STATED GOAL 1: From the article on the Monster of Rome, reproduce the part that opens with the words containing "Ralph Lyonel Brydges" and closes with "Brydges of committing.".
STATED GOAL 2: Condense the paragraph of the Monster of Rome article that begins "Between the period of 1924 to 1927" into a shorter version that keeps its main facts.
STATED GOAL 3: According to the Monster of Rome article, what was Gino Girolimoni's profession?

───── PAGE TEXT

Ralph Lyonel Brydges (1856 – 18 April 1946) was an English Protestant pastor and paedophile who was accused of being The Monster of Rome (Italian: Il mostro di Roma), a suspected serial killer of young girls who was active in Rome, Italy from 1924 to 1927. Another man, photographer Gino Girolimoni, was wrongfully accused but later exonerated of the crimes, for which Inspector Giuseppe Dosi later accused Brydges of committing.

Brydges was never tried for the crimes, amidst pressure from the British government, and later left Italy, supposedly committing other killings in other countries before his death in 1946.

"The Monster of Rome"
Between the period of 1924 to 1927, Rome was hit by a series of kidnappings, rapes and murders, to which seven little girls fell prey. The first of them was 4-year-old Emma Giacomini, who was kidnapped while playing in a public garden in Monte Mario on March 31, 1924. Later that day, her body, showing signs of violence but no sexual assault, was found. The newspapers became interpreters of popular anguish and demands that the person responsible be arrested. Benito Mussolini himself, disappointed by the failures of the investigators and fearing that the prestige of his regime could be affected, appointed Chief of Police Arturo Bocchini as the main investigator.

──────────
───── DATASET EXCERPTS

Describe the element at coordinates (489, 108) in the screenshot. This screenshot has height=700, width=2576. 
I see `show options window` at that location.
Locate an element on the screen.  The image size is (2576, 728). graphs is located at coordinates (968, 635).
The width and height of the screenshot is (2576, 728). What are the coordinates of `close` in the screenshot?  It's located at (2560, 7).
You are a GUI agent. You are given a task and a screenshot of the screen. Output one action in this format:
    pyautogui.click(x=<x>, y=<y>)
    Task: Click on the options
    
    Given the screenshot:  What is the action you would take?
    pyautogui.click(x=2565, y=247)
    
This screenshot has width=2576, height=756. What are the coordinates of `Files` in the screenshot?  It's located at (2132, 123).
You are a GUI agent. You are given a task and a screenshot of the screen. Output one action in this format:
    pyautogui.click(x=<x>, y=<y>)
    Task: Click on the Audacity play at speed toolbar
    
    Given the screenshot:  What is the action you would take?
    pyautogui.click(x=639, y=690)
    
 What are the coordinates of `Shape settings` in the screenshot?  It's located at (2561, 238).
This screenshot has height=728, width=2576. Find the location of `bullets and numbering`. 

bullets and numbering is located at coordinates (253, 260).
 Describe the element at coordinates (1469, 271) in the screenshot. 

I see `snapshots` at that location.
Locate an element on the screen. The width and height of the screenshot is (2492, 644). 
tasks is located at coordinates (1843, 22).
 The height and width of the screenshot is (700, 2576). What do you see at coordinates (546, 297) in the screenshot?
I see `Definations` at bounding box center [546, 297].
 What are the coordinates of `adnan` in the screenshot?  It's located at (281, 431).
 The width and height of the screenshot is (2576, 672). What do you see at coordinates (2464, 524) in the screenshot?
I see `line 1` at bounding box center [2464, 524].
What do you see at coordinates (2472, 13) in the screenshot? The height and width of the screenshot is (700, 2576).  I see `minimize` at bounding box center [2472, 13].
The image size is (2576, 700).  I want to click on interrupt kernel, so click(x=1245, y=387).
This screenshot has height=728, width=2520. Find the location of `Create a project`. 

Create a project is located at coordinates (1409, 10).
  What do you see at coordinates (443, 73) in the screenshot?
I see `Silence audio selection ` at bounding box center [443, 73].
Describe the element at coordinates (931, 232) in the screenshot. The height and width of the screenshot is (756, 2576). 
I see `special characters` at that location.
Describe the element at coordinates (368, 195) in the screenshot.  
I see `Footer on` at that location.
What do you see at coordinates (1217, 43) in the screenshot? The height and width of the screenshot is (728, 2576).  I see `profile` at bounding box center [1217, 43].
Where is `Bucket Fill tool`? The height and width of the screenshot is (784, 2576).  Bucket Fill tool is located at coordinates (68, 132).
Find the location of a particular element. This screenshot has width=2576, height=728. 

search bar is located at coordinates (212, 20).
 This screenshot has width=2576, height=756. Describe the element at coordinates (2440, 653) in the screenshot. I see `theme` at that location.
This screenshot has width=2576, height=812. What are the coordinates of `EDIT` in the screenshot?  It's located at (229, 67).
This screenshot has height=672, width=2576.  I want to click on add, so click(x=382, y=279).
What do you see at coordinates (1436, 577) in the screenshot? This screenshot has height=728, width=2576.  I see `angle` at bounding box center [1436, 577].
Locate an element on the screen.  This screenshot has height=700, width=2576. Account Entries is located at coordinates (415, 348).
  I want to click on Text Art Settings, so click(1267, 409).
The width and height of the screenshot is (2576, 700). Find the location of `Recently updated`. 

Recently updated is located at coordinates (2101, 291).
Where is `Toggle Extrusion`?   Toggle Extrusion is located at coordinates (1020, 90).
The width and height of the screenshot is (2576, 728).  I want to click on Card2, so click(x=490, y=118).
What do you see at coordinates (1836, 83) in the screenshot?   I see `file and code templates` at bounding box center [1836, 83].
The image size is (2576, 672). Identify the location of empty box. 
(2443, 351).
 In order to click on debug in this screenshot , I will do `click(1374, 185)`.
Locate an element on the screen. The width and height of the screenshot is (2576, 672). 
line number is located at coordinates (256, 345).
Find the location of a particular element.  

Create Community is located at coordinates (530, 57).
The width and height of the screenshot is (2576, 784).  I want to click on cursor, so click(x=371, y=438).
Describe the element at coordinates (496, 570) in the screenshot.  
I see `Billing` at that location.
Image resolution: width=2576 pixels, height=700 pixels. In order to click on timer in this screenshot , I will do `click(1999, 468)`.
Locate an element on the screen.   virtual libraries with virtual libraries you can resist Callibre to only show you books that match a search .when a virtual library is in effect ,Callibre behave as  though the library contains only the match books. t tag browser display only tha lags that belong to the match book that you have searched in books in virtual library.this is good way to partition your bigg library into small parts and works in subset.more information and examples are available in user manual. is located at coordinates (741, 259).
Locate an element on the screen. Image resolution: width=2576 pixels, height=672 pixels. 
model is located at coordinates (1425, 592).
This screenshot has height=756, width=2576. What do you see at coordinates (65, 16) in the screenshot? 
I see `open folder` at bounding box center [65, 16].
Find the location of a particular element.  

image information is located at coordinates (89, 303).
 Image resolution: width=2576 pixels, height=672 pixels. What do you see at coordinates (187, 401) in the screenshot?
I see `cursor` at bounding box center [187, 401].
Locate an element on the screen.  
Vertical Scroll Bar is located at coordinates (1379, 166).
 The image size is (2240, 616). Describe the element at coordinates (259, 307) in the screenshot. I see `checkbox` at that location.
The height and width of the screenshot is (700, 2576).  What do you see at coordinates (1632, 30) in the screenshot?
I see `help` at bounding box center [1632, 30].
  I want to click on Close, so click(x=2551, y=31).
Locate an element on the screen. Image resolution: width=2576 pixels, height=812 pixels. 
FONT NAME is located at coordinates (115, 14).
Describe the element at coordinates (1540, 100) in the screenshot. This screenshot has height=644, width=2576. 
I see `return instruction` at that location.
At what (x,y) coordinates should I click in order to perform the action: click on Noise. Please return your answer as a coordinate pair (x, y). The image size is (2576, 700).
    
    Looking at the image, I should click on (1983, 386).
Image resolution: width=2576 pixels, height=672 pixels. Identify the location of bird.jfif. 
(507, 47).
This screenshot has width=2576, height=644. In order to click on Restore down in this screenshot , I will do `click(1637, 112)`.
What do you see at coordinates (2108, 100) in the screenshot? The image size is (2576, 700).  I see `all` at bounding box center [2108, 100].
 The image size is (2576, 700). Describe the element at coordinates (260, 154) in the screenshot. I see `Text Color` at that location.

──────────

CORRECT ANSWER 1:
Ralph Lyonel Brydges (1856 – 18 April 1946) was an English Protestant pastor and paedophile who was accused of being The Monster of Rome (Italian: Il mostro di Roma), a suspected serial killer of young girls who was active in Rome, Italy from 1924 to 1927. Another man, photographer Gino Girolimoni, was wrongfully accused but later exonerated of the crimes, for which Inspector Giuseppe Dosi later accused Brydges of committing.

CORRECT ANSWER 2: From 1924 to 1927, Rome suffered a series of kidnappings, rapes and murders in which seven little girls were victims. The first was 4-year-old Emma Giacomini, who was kidnapped from a public garden in Monte Mario on March 31, 1924. Her body was found later that day with signs of violence but no sexual assault. Newspapers voiced public anguish and demanded an arrest. Disappointed by the investigators' failures and fearing for his regime's prestige, Benito Mussolini appointed Chief of Police Arturo Bocchini as the main investigator.

CORRECT ANSWER 3: He was a photographer.